• Supplied text:
Museum 8/12: The Huntington Museum of Art

One of my goals in 2015 was to visit 12 museums, and to share details about those visits with you. Museums are great places to hide, to socialize, to think, to listen to audiobooks or music and to wander. They are also places to collect inspiration, to ponder, to absorb, to grow and to learn. Hopefully one of my visits will inspire one of yours. 

MUSEUM VISIT 8/12: THE HUNTINGTON MUSEUM OF ART
DATE OF VISIT: 14 JUNE 2015

I was in Huntington, WV for a Saturday wedding and my husband and I decided to stick around on Sunday and tuck in a museum visit. Despite going to school in Huntington (Go herd!) I had never been to the Huntington Museum of Art. 

Huntington Museum of Art
Huntington Museum of Art

We were first to arrive at the museum that Sunday. What struck me about the museum is how out-of-the way it seemed. Despite being in Huntington many, many times and living there before, I had never been where the museum was located. I enjoyed the drive up (it's on a hill) as we wound along the roads, hugging curve after curve.

The museum is definitely dated, but you can tell some folks are working to make updates, and keep things current. The interior is in need of some updating and repairs. And the collections are displayed tightly in some cases. I enjoy museums that really consider the story they are telling through their exhibits...curation is something I have definitely come to appreciate and something I've come to notice. This museum had a lot of great pieces, there is no question about that, I do think, though, that things could have been curated differently in some areas and the effect would be completely different for the visitor.

There was an Alice in Wonderland exhibit at the time. I enjoyed seeing it, but we walked through relatively quickly. There were a lot of items in this exhibit, but there wasn't much in the way of helping the visitor understand clearly the role Alice in Wonderland played and why it matters. There was one case showing various versions of the book from different cultures which I loved seeing. There was not a lot of context presented. I have learned that one of the roles museums serve is to provide a broader context for an event, a person, an object, a movement, a change—and that broader context comes through smart curation. When items are just displayed together in one room, the context is hard to find. Give your museum visitors context and you give them an experience.

• Required task 1: In the records between the lines holding "At what coordinates should I click to accomplish: Click the thin" and "tap(692, 921)", inclusive, switch "divider" to "separator" and give those lines again with nothing else changed.

• Supplied entries:

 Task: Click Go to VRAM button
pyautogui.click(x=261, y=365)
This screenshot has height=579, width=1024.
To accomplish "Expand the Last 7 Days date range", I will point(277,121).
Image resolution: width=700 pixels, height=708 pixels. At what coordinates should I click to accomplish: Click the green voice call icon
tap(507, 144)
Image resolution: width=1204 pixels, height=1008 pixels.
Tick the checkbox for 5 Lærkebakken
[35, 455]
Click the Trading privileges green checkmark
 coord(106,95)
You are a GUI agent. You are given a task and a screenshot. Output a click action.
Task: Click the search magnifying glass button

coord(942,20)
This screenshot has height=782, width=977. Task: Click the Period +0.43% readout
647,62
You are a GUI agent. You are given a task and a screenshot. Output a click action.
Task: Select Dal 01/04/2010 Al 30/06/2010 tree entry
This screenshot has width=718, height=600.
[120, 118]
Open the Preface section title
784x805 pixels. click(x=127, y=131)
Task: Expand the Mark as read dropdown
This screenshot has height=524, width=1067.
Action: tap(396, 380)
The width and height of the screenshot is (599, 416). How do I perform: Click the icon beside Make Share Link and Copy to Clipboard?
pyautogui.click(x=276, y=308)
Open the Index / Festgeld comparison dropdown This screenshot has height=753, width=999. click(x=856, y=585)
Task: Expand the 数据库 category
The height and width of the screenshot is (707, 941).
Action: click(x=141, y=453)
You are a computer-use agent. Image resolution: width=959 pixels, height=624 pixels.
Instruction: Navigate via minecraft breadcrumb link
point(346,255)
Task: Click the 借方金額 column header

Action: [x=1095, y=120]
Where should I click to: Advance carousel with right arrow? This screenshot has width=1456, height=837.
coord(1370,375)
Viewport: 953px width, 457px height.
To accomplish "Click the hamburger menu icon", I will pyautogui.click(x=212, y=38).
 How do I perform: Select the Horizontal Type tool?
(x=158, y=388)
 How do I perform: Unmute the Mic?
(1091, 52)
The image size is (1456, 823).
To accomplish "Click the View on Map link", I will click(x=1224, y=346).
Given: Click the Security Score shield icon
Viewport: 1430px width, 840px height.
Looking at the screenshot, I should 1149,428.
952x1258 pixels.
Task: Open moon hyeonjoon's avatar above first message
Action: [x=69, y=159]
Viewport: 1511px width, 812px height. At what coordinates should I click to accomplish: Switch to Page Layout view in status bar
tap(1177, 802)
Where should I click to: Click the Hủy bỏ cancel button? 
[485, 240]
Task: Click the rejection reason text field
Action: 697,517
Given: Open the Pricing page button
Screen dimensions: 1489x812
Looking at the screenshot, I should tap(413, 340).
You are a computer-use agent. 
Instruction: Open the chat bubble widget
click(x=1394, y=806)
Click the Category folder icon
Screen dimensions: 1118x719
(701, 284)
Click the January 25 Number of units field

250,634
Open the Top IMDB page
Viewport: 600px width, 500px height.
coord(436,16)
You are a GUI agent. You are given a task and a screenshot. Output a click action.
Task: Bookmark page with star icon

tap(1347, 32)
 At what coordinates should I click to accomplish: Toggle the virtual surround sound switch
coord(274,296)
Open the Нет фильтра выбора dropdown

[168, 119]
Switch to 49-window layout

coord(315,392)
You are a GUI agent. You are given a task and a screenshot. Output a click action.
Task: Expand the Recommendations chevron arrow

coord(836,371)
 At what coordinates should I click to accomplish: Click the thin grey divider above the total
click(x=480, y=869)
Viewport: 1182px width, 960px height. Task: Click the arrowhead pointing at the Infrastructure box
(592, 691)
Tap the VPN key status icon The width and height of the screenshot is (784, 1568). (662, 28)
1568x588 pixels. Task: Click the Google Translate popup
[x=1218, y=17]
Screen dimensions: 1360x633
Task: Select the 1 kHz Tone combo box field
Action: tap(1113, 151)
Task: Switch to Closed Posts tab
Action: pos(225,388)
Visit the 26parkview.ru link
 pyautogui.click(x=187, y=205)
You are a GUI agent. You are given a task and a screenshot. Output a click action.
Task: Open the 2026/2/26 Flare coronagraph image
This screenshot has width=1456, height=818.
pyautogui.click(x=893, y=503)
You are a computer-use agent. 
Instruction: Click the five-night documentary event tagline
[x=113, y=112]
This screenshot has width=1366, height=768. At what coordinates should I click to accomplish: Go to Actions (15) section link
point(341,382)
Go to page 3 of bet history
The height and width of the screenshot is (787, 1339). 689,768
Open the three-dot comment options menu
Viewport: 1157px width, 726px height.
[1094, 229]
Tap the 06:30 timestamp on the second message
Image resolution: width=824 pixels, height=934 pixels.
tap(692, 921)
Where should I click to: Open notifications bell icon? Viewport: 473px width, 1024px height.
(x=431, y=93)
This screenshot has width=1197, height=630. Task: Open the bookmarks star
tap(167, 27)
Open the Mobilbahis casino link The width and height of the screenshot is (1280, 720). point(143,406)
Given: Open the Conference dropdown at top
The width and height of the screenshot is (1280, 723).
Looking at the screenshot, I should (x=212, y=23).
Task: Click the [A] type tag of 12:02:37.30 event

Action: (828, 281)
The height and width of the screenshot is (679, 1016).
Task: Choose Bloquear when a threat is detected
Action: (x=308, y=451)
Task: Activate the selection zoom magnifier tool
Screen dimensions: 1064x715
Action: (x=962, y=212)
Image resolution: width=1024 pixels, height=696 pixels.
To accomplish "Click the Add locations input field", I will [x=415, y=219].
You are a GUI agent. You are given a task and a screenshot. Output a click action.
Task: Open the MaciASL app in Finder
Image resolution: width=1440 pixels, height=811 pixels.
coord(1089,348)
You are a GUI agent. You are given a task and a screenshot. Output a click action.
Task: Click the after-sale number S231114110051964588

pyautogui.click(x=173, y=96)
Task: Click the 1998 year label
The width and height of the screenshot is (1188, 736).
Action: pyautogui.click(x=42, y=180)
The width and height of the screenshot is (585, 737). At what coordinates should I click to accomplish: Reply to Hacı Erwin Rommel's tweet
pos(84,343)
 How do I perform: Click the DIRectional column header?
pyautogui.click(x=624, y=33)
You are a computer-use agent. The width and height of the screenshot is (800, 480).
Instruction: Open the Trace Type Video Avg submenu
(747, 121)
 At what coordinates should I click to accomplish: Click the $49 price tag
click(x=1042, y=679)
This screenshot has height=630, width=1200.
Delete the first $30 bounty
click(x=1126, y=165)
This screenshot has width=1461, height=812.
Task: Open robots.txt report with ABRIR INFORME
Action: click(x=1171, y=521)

• Required task 2: According to the museum post, on what date was the Huntington Museum of Art visited?

• Worked answer 1:
 At what coordinates should I click to accomplish: Click the thin grey separator above the total
click(x=480, y=869)
Viewport: 1182px width, 960px height. Task: Click the arrowhead pointing at the Infrastructure box
(592, 691)
Tap the VPN key status icon The width and height of the screenshot is (784, 1568). (662, 28)
1568x588 pixels. Task: Click the Google Translate popup
[x=1218, y=17]
Screen dimensions: 1360x633
Task: Select the 1 kHz Tone combo box field
Action: tap(1113, 151)
Task: Switch to Closed Posts tab
Action: pos(225,388)
Visit the 26parkview.ru link
 pyautogui.click(x=187, y=205)
You are a GUI agent. You are given a task and a screenshot. Output a click action.
Task: Open the 2026/2/26 Flare coronagraph image
This screenshot has width=1456, height=818.
pyautogui.click(x=893, y=503)
You are a computer-use agent. 
Instruction: Click the five-night documentary event tagline
[x=113, y=112]
This screenshot has width=1366, height=768. At what coordinates should I click to accomplish: Go to Actions (15) section link
point(341,382)
Go to page 3 of bet history
The height and width of the screenshot is (787, 1339). 689,768
Open the three-dot comment options menu
Viewport: 1157px width, 726px height.
[1094, 229]
Tap the 06:30 timestamp on the second message
Image resolution: width=824 pixels, height=934 pixels.
tap(692, 921)

• Worked answer 2: 14 June 2015